Once you have decided which nodes to use, modify host.def
in the problem directory. On nova
, the contents of a host.def
file might look like this:
#nova cpu=2 #nova201 cpu=2 #nova202 cpu=2 #nova203 cpu=2 #nova204 cpu=2 nova205 cpu=2 nova206 cpu=1 #nova207 cpu=2 #nova208 cpu=2 #nova209 cpu=2 #nova210 cpu=2 #nova211 cpu=2 #nova212 cpu=2 #nova213 cpu=2 #nova214 cpu=2 #nova301 cpu=2 #nova302 cpu=2 #nova303 cpu=2 #nova304 cpu=2 #nova305 cpu=2 #nova306 cpu=2 #nova307 cpu=2 #nova308 cpu=2 #nova309 cpu=2 #nova310 cpu=2 #nova311 cpu=2 #nova312 cpu=2 #nova313 cpu=2 #nova314 cpu=2
Lines prefixed with #
are commented out; these nodes will not be used. To change the selected nodes, simply uncomment the ones you want and comment the ones you don't want. Since nova
has two processors on each node, the cpu=2
line must be present to use both of them. Note that nova206
has cpu=1
, indicating someone else probably used one of the processors on nova206
at the time.
To start running mpibear
, login to one of the nodes you will be using and move to the problem directory. Type the following commands:
lamboot host.def nohup mpirun -np number_of_processors ./mpibear > firstrun.out & tail -f firstrun.out
replacing number_of_processors
with the number of processors to use.
Important: make sure to enter lamboot host.def
before any multi-processor run. This starts communication between the processors you intend to use, as specified by host.def
. Without the host.def
parameter, lamboot
will assume all processes must run on the one node you're currently logged into, resulting in severely reduced performance for that node.
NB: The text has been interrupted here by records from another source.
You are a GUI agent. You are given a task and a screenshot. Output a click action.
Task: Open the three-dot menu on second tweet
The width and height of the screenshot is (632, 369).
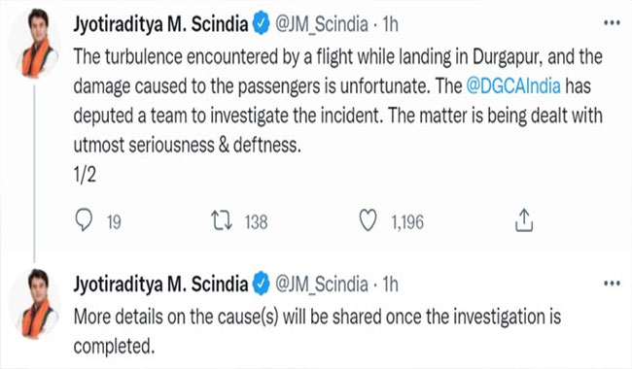(x=612, y=284)
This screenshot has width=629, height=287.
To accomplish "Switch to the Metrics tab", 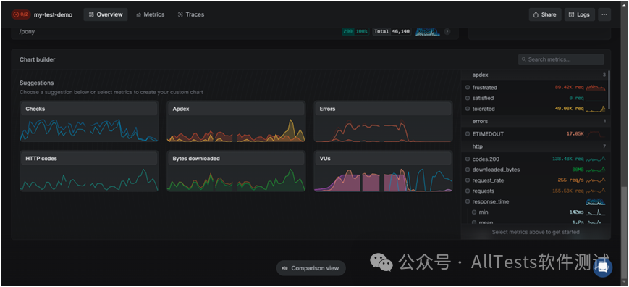I will coord(150,14).
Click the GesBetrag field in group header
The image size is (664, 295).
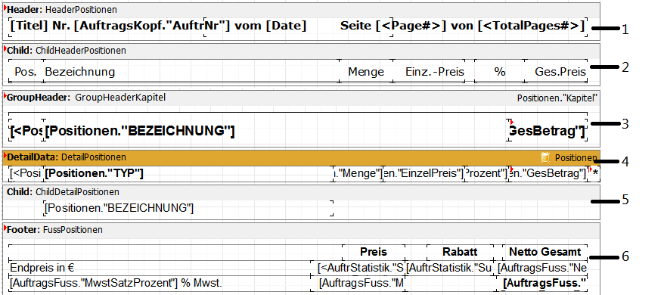547,132
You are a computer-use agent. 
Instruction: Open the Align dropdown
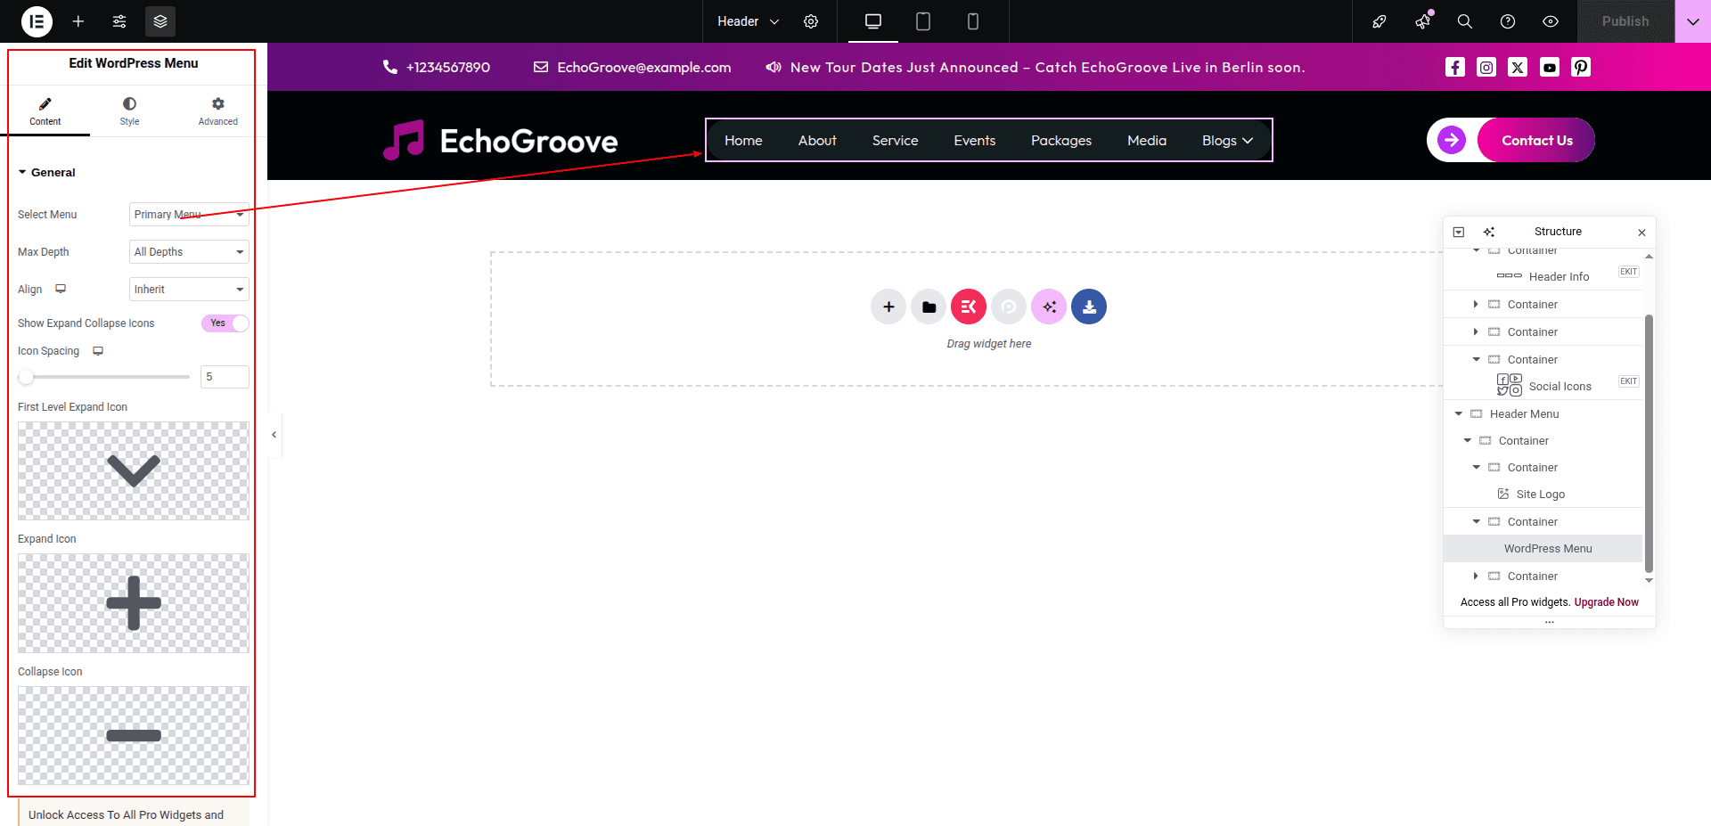tap(189, 290)
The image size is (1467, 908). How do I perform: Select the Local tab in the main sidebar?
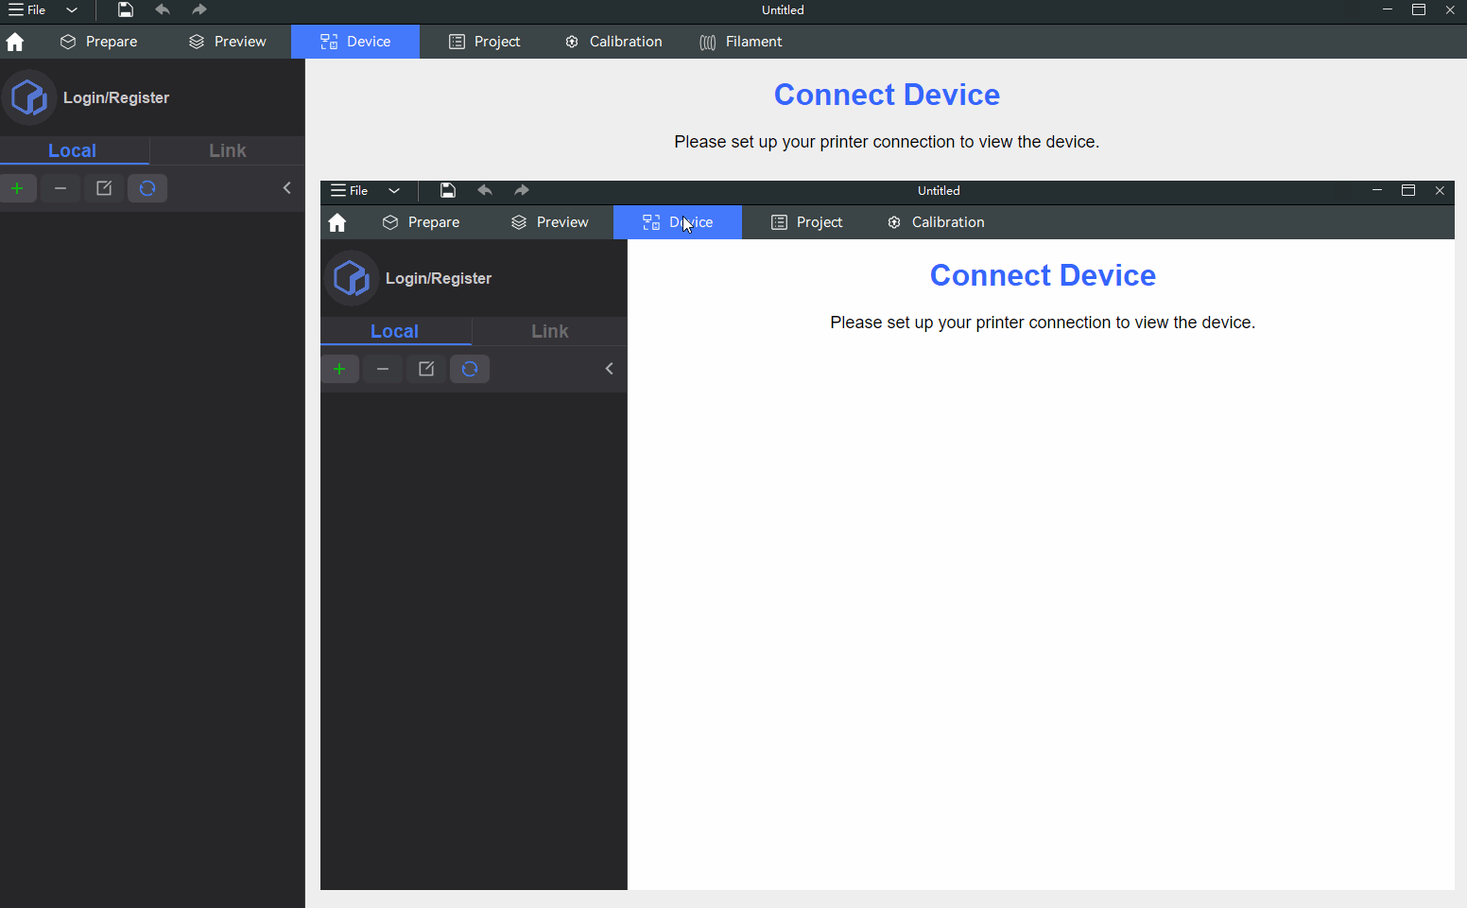point(73,150)
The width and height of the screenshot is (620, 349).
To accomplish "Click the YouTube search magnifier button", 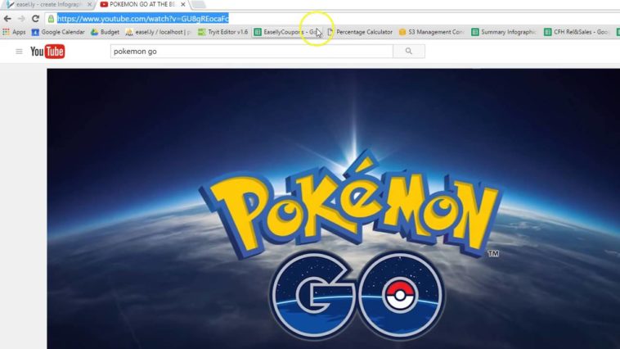I will point(409,52).
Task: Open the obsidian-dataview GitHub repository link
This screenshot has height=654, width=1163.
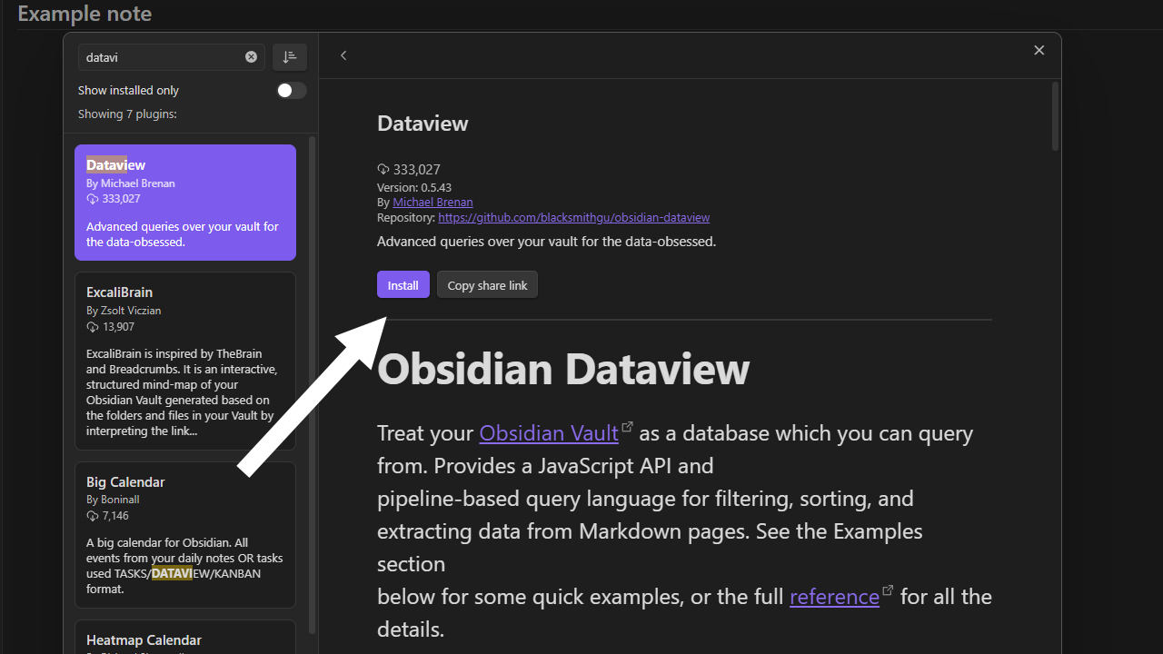Action: point(573,217)
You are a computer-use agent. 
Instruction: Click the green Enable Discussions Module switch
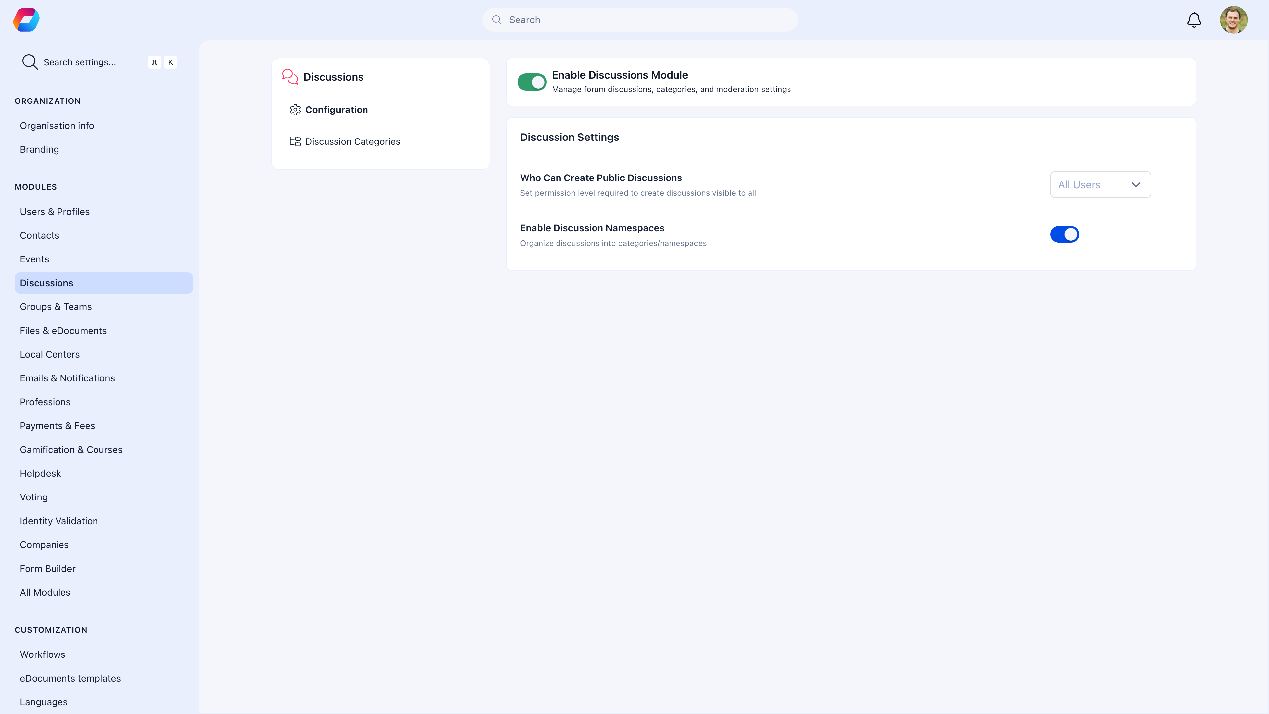(x=532, y=82)
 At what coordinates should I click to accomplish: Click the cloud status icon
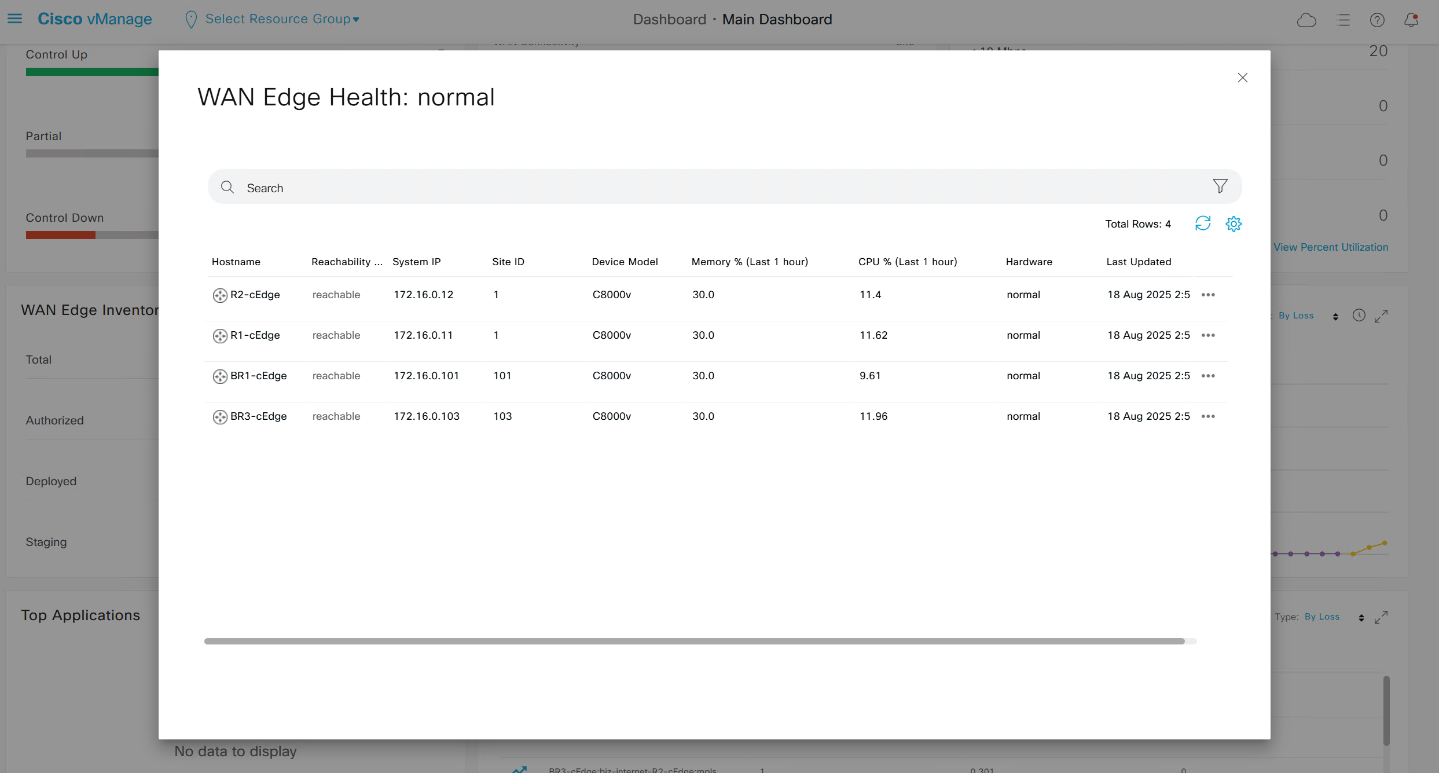point(1306,21)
To terminate your parallel run, type:
wipe host.def
from the same directory where you started the run (you can do so from any node running your job). This will terminate all the mpibear
processes you have started on the nodes specified in host.def
. This is especially important to do if you are terminating in the middle of a run; if you only kill one process then you will leave several processes hanging on any other nodes you were using.